Debt is another key issue. In dramatic contrast to the United States and Europe, India and China have no real debt. In fact they have massive surpluses and savings—household, business, and government. It is a potent combination. The recent bank bailouts alone equaled 50 percent of Europe’s GDP, while in the United States the figure was in the range of 18 percent of GDP. China’s reserves will figure significantly in its post-recession strategy. Before the recession, exports comprised about 65 percent of China’s economy. To sustain its GDP growth, economists like Paul Krugman believe China will invest heavily in domestic markets.
These statistics provide an opportunity for innovative A&D firms that have the flexibility to respond to this dramatically altered landscape of the marketplace. Strong growth in China, India, Brazil, and perhaps Russia means demand will continue for international expertise and consulting services in those markets, but there are many ramifications.

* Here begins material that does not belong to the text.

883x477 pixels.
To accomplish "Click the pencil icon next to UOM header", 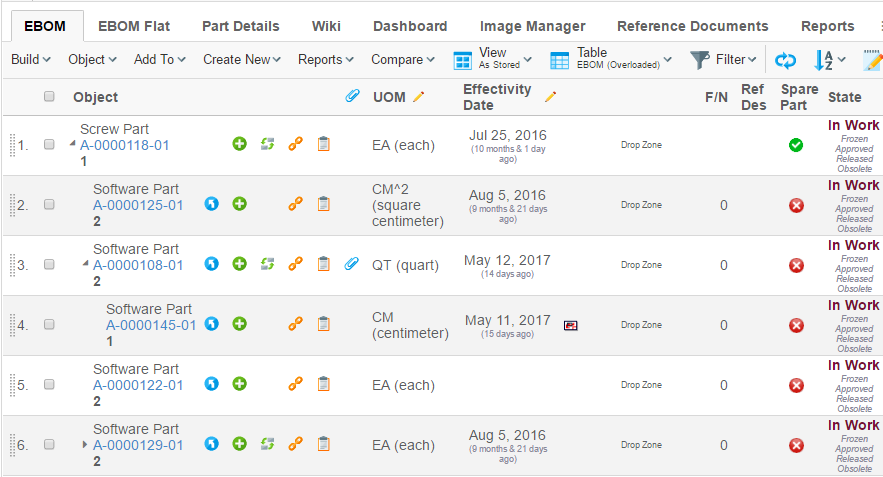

The New Global Design Practice
Gary Hamel, the London School of Business professor recently named the world’s most influential business thinker by the Wall Street Journal, speaks emphatically about the need for companies to “change as fast as change itself.” This idea can seem daunting to a profession that has pretty institutionalized ways of working, but it is essential to participating in the global market.
While being responsive always has been a basic tenet of good business, responsiveness is now a more complex proposition. It includes a range of factors—from having the flexibility to deliver the best expertise wherever in the world it is needed, to offering innovative products and services, to integrating new technologies that bridge the geographic distance.
Perhaps more challenging are the organizational implications. Global businesses need an organizational structure that provides the ability to act strategically in both local and global markets. A strong, distributed leadership team that can effectively make decisions about the whole company also is critical. Companies that are inflexible and operate in geographic or organizational silos will be less able to change in meaningful ways to relate to the rapidly evolving marketplace.
From a design perspective, architects will need to address workplaces and corporate campuses more holistically and less formally—as a series of integrated systems rather than a traditional design problem, recognizing that rapidly evolving work practices require radical approaches to planning interiors and, consequently, base buildings. Trends towards less hierarchical and more _ uid workspaces will continue as companies seek to gain efficiency—in terms of both physical space and operations—and to meet the imperatives for mobility and agility.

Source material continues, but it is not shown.